Here are three things we learnt from the weekend action:
1) Arsenal can play Aubameyang and Lacazette in the same team
Many onlookers were surprised when Arsenal shelled out £56 million for Pierre-Emerick Aubameyang so soon after spending £52 million on a very similar striker in Alexandre Lacazette, but against Stoke City on Sunday we finally saw evidence of how these two could function together under Arsene Wenger.
Stoke were tenacious and bold in their tactical approach at the Emirates, pressurising the back four into making mistakes and nullifying an attacking threat for long periods; Arsenal only had one shot on target in the entire first half. But that all changed after Lacazette was brought on to play alongside Aubameyang, offering the likes of Mesut Ozil two runners in behind that successfully stretched Stoke to breaking point.
The statistical changes are testament to the difference Lacazette made. Aubameyang had almost as many touches (17) in the final thirty minutes has he did in the first hour (19) while Arsenal managed nine shots on targets in the final third of the match compared to just two during the opening 60 minutes. Stoke were suddenly caught out by that extra runner, which helped Arsenal split open the defence over and over.
2) The performances of Alexander-Arnold & Robertson suggest they might be better off as wing-backs
Liverpool were very flat throughout the match at Crystal Palace on Saturday but eventually made the breakthrough after Jurgen Klopp took the surprise move of shifting to a back three with 15 minutes remaining. The performances of his two full-backs, who became wing-backs for that brief period, suggests we could see more of them in this role over the coming weeks.
In the first half Trent Alexander-Arnold was caught out of position twice by Wilfried Zaha (the second time leading to the opening goal), mimicking his difficulties against Manchester United when Marcus Rashford played down the left.

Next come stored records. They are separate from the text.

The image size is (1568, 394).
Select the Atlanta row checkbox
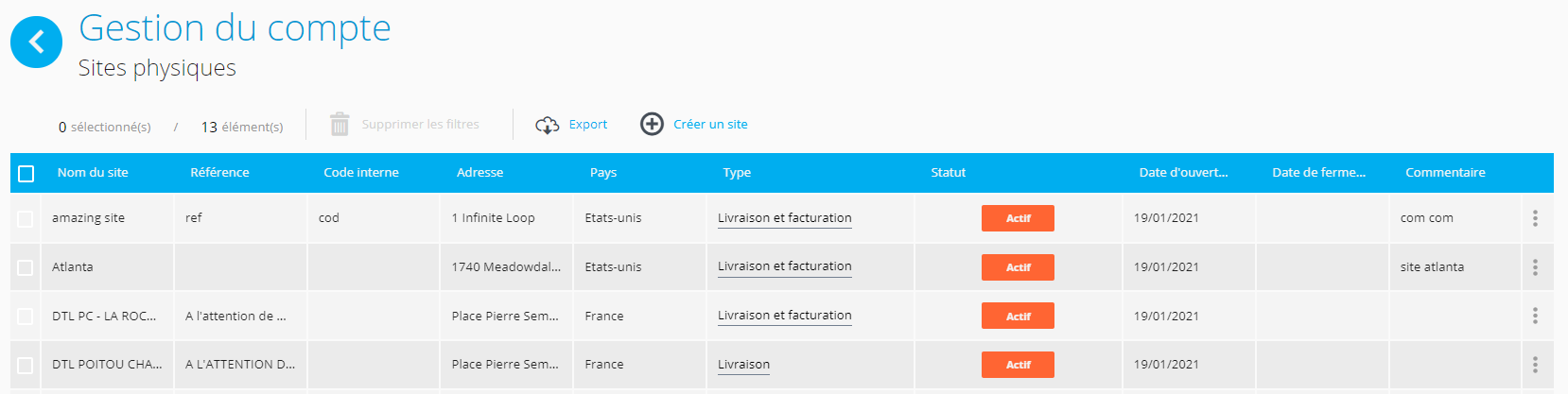[x=26, y=267]
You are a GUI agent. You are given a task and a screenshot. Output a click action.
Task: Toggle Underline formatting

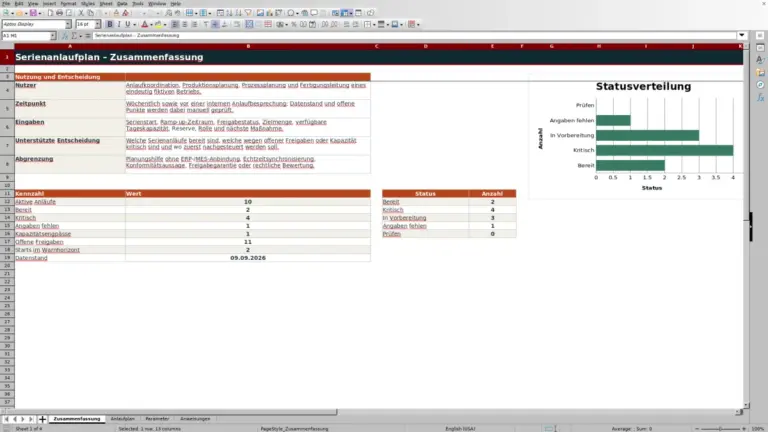[x=128, y=24]
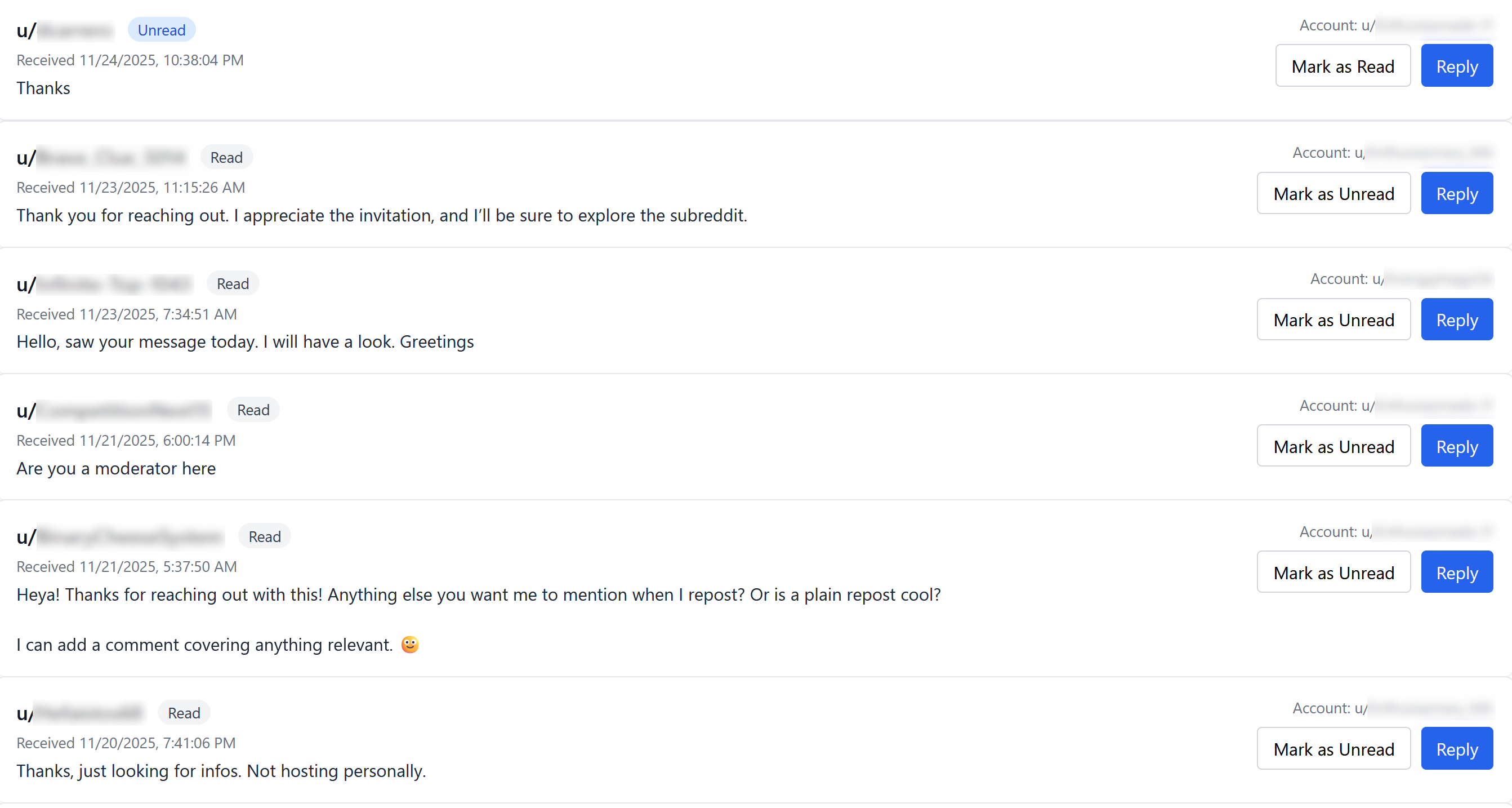Reply to the "Not hosting personally" message
1512x808 pixels.
(1456, 749)
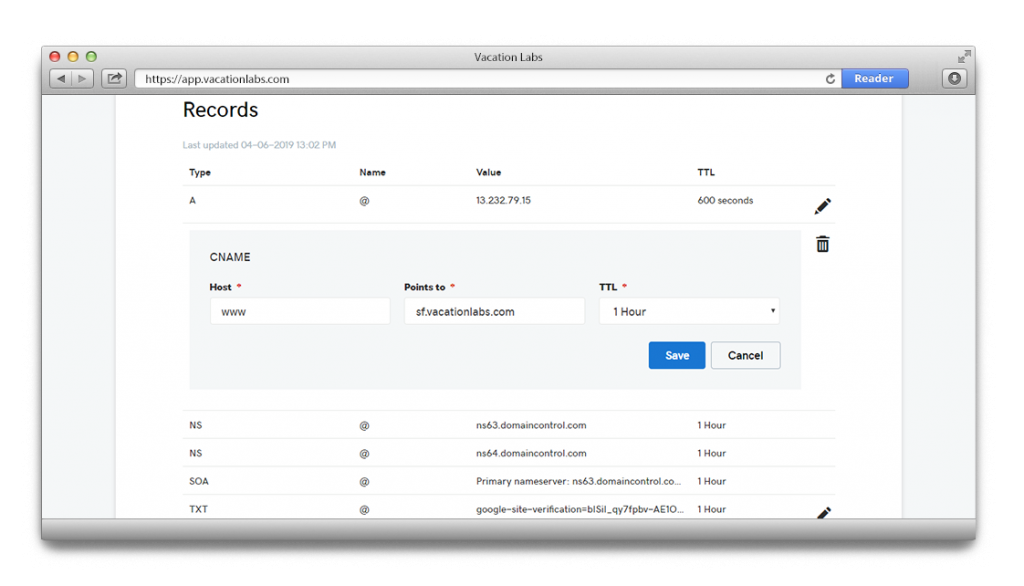Click the google-site-verification TXT value
Screen dimensions: 1024x586
click(x=580, y=509)
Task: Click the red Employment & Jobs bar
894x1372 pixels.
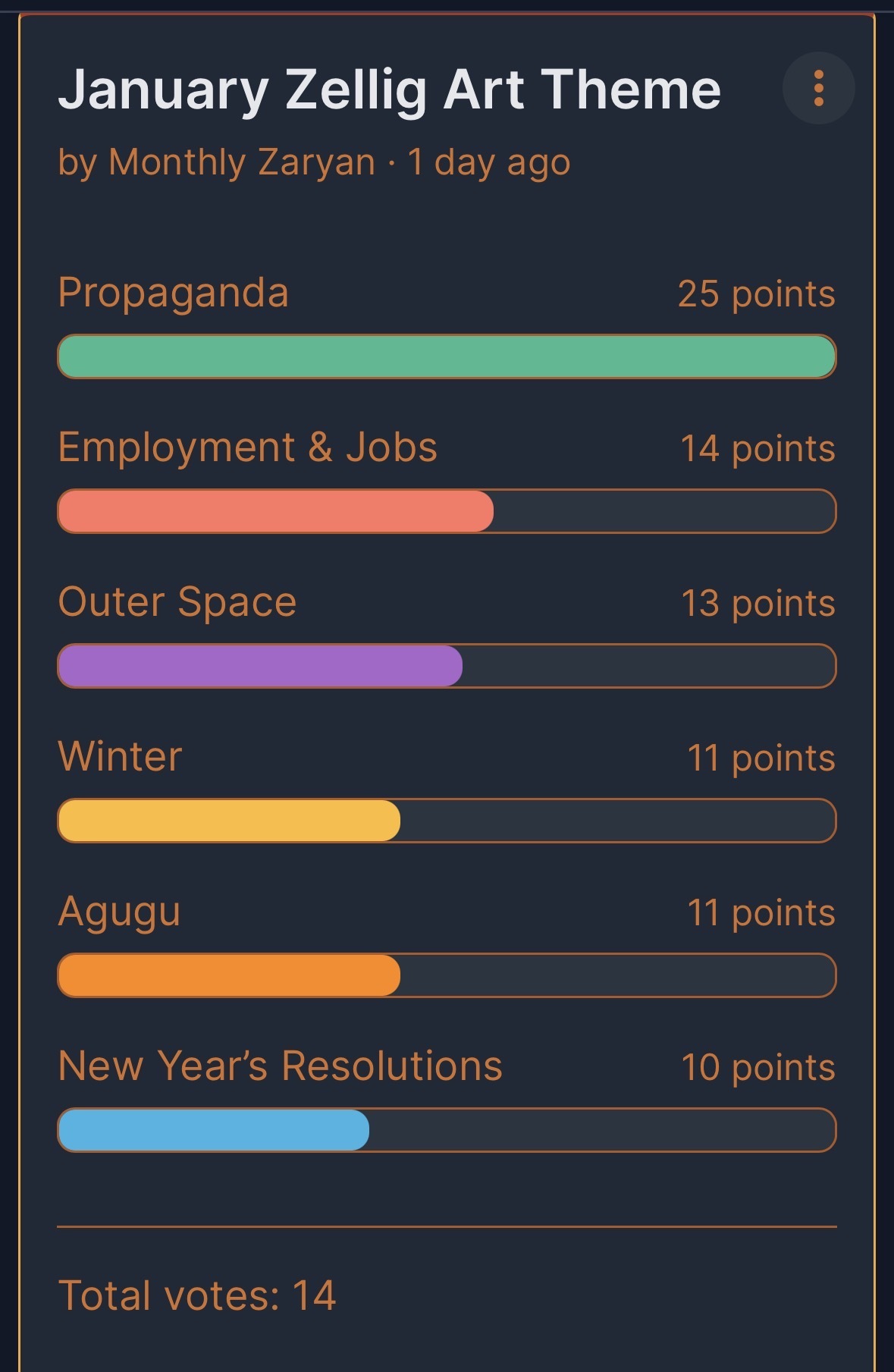Action: [276, 511]
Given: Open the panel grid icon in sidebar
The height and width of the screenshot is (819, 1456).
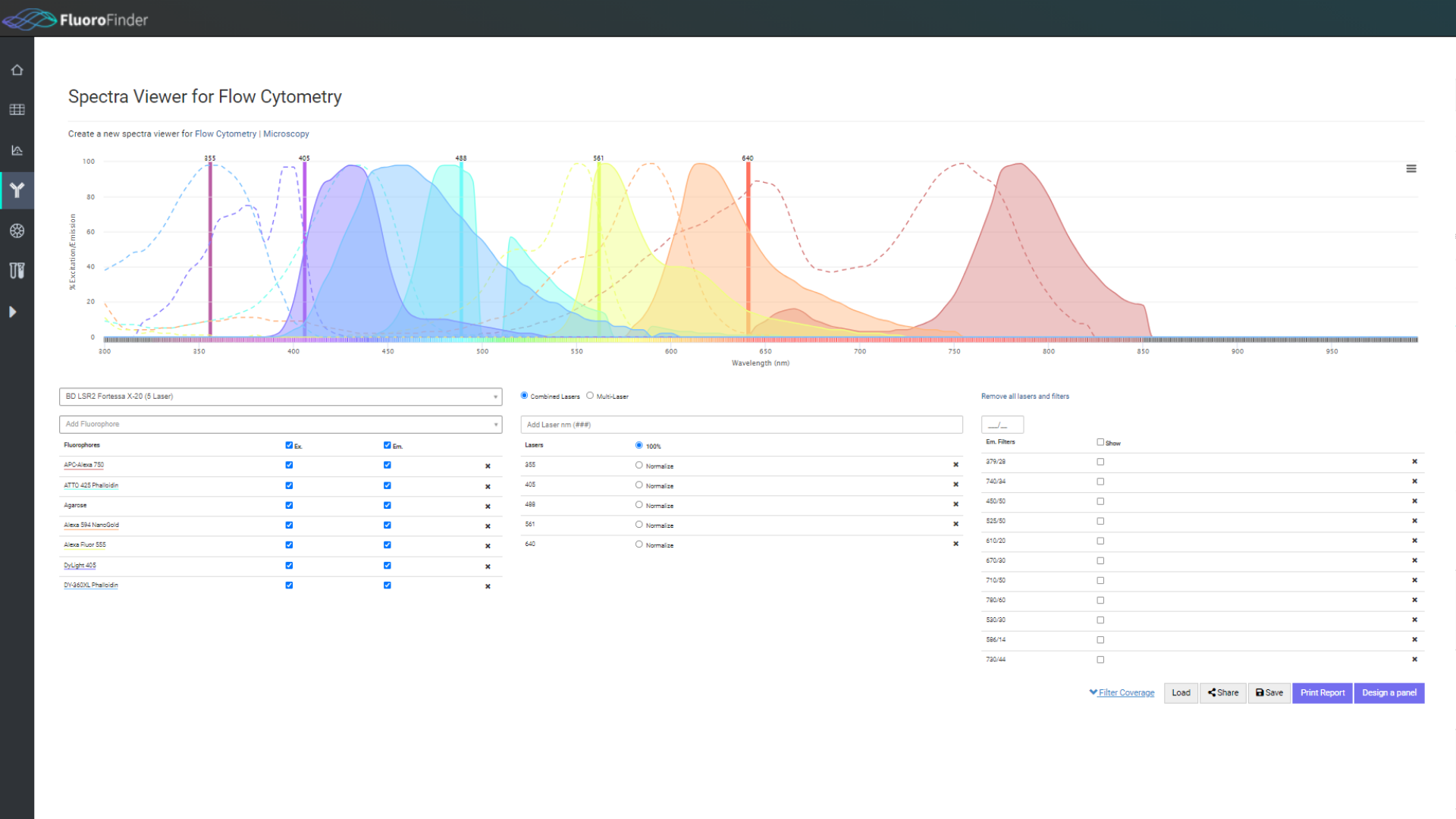Looking at the screenshot, I should tap(17, 109).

But in the final 20 he was relieved of defensive duties and looked far more confident higher up the pitch. More importantly, Andrew Robertson was also more threatening towards the end of the game. The Scotland international set up the winning goal from a very advanced position on the left side of the penalty area; Robertson would not have been so advanced had he still been playing as a left-back.
3) Pochettino's half-time switch shows Eriksen is best in the middle
Tottenham Hotspur were very fortunate to go into half-time at 1-1 following a laboured and disjointed first 45 at Stamford Bridge in which the compressed lines of the Chelsea formation restricted space for their more creative players.
For the second half Mauricio Pochettino moved Dele Alli to the left and Christian Eriksen into central attacking midfield, subtly changing the game completely. Not only was Alli more effective now that he could make arcing runs from left to centre on the shoulder of the last defender (such as for his first goal) but Eriksen suddenly made use of the room that opens up around Cesc Fabregas.
The Denmark international was instrumental, playing a superb no-look pass from attacking midfield to put Heung-Min Son in on goal ahead of Spurs' third goal. The lesson here is simple: always play Eriksen in the number ten role.
Best of the Week – Diame & Shelvey
Newcastle United are almost certainly safe after their 1-0 win against Huddersfield Town in which, yet again, the partnership of Jonjo Shelvey and Mohamed Diame ran the game. They took 169 touches of the ball between them and created six chances, while individually Shelvey played eight accurate long balls and Diame completed three tackles and three interceptions.
Worst of the Week – Southampton's 4-4-2
Considering Southampton have a new manager it was very surprising to see them roll over at the London Stadium in what was their biggest match of the season. Mark Hughes bizarrely played a 4-4-2 formation, which meant they were far too light in central midfield and found it very hard to play the ball into the strikers.
West Ham easily defended against their three flat lines, although in truth this match was more about desire and commitment. Southampton just didn't look interested.